Your assignment:
The response has to be every entry, printed word for word.

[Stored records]
= Beginning of Section =

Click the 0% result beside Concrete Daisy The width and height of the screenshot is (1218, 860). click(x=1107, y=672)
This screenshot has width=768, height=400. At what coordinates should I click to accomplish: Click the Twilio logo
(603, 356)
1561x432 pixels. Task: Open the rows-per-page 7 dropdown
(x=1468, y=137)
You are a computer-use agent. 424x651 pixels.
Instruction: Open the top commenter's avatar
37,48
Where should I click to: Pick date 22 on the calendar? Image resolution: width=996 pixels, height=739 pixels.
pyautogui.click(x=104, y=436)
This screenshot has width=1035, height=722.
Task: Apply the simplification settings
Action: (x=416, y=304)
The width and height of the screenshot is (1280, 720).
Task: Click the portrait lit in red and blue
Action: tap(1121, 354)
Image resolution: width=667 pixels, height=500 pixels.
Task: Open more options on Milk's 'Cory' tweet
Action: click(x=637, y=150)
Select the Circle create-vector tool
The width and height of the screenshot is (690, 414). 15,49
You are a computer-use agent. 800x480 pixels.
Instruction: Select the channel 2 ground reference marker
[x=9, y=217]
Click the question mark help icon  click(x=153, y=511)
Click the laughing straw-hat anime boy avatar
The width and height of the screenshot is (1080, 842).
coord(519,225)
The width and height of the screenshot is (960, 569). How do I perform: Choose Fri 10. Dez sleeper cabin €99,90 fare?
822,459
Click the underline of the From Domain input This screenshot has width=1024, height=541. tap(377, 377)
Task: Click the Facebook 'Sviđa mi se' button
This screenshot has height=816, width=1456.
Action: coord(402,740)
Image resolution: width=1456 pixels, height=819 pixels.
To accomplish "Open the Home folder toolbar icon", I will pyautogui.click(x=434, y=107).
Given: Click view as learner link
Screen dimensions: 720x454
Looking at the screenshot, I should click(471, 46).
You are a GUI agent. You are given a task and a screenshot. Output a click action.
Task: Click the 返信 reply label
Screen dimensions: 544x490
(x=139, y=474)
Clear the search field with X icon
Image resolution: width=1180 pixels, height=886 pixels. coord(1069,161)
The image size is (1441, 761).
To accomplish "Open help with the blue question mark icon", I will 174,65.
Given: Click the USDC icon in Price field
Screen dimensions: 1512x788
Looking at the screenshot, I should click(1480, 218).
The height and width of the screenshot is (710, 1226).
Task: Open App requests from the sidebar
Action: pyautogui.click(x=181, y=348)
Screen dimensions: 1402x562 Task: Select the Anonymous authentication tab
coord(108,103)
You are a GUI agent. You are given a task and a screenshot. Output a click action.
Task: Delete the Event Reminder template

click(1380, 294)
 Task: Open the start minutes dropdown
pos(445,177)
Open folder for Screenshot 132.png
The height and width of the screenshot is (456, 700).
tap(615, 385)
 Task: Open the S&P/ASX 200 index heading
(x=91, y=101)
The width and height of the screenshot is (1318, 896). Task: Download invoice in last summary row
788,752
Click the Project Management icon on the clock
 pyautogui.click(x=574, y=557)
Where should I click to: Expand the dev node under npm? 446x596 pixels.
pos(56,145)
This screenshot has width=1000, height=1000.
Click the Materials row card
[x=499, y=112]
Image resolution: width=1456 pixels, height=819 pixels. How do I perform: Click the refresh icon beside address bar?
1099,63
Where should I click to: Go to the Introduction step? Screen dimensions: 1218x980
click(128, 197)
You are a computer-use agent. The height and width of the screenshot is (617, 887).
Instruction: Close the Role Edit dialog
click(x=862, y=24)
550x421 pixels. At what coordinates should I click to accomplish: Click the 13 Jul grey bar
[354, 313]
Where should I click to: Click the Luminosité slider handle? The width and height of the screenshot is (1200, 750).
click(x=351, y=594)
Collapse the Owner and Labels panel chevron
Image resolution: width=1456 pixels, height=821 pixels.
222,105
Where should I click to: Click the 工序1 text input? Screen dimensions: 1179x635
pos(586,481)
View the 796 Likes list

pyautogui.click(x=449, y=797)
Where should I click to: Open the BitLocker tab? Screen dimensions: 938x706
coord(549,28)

= End of Section =

Solution for this exercise:
Click the 0% result beside Concrete Daisy The width and height of the screenshot is (1218, 860). click(x=1107, y=672)
This screenshot has width=768, height=400. At what coordinates should I click to accomplish: Click the Twilio logo
(603, 356)
1561x432 pixels. Task: Open the rows-per-page 7 dropdown
(x=1468, y=137)
You are a computer-use agent. 424x651 pixels.
Instruction: Open the top commenter's avatar
37,48
Where should I click to: Pick date 22 on the calendar? Image resolution: width=996 pixels, height=739 pixels.
pyautogui.click(x=104, y=436)
This screenshot has width=1035, height=722.
Task: Apply the simplification settings
Action: (x=416, y=304)
The width and height of the screenshot is (1280, 720).
Task: Click the portrait lit in red and blue
Action: tap(1121, 354)
Image resolution: width=667 pixels, height=500 pixels.
Task: Open more options on Milk's 'Cory' tweet
Action: click(x=637, y=150)
Select the Circle create-vector tool
The width and height of the screenshot is (690, 414). 15,49
You are a computer-use agent. 800x480 pixels.
Instruction: Select the channel 2 ground reference marker
[x=9, y=217]
Click the question mark help icon  click(x=153, y=511)
Click the laughing straw-hat anime boy avatar
The width and height of the screenshot is (1080, 842).
coord(519,225)
The width and height of the screenshot is (960, 569). How do I perform: Choose Fri 10. Dez sleeper cabin €99,90 fare?
822,459
Click the underline of the From Domain input This screenshot has width=1024, height=541. tap(377, 377)
Task: Click the Facebook 'Sviđa mi se' button
This screenshot has height=816, width=1456.
Action: coord(402,740)
Image resolution: width=1456 pixels, height=819 pixels.
To accomplish "Open the Home folder toolbar icon", I will pyautogui.click(x=434, y=107).
Given: Click view as learner link
Screen dimensions: 720x454
Looking at the screenshot, I should click(471, 46).
You are a GUI agent. You are given a task and a screenshot. Output a click action.
Task: Click the 返信 reply label
Screen dimensions: 544x490
(x=139, y=474)
Clear the search field with X icon
Image resolution: width=1180 pixels, height=886 pixels. coord(1069,161)
The image size is (1441, 761).
To accomplish "Open help with the blue question mark icon", I will 174,65.
Given: Click the USDC icon in Price field
Screen dimensions: 1512x788
Looking at the screenshot, I should click(1480, 218).
The height and width of the screenshot is (710, 1226).
Task: Open App requests from the sidebar
Action: pyautogui.click(x=181, y=348)
Screen dimensions: 1402x562 Task: Select the Anonymous authentication tab
coord(108,103)
You are a GUI agent. You are given a task and a screenshot. Output a click action.
Task: Delete the Event Reminder template

click(1380, 294)
 Task: Open the start minutes dropdown
pos(445,177)
Open folder for Screenshot 132.png
The height and width of the screenshot is (456, 700).
tap(615, 385)
 Task: Open the S&P/ASX 200 index heading
(x=91, y=101)
The width and height of the screenshot is (1318, 896). Task: Download invoice in last summary row
788,752
Click the Project Management icon on the clock
 pyautogui.click(x=574, y=557)
Where should I click to: Expand the dev node under npm? 446x596 pixels.
pos(56,145)
This screenshot has width=1000, height=1000.
Click the Materials row card
[x=499, y=112]
Image resolution: width=1456 pixels, height=819 pixels. How do I perform: Click the refresh icon beside address bar?
1099,63
Where should I click to: Go to the Introduction step? Screen dimensions: 1218x980
click(128, 197)
You are a computer-use agent. The height and width of the screenshot is (617, 887).
Instruction: Close the Role Edit dialog
click(x=862, y=24)
550x421 pixels. At what coordinates should I click to accomplish: Click the 13 Jul grey bar
[354, 313]
Where should I click to: Click the Luminosité slider handle? The width and height of the screenshot is (1200, 750).
click(x=351, y=594)
Collapse the Owner and Labels panel chevron
Image resolution: width=1456 pixels, height=821 pixels.
222,105
Where should I click to: Click the 工序1 text input? Screen dimensions: 1179x635
pos(586,481)
View the 796 Likes list

pyautogui.click(x=449, y=797)
Where should I click to: Open the BitLocker tab? Screen dimensions: 938x706
coord(549,28)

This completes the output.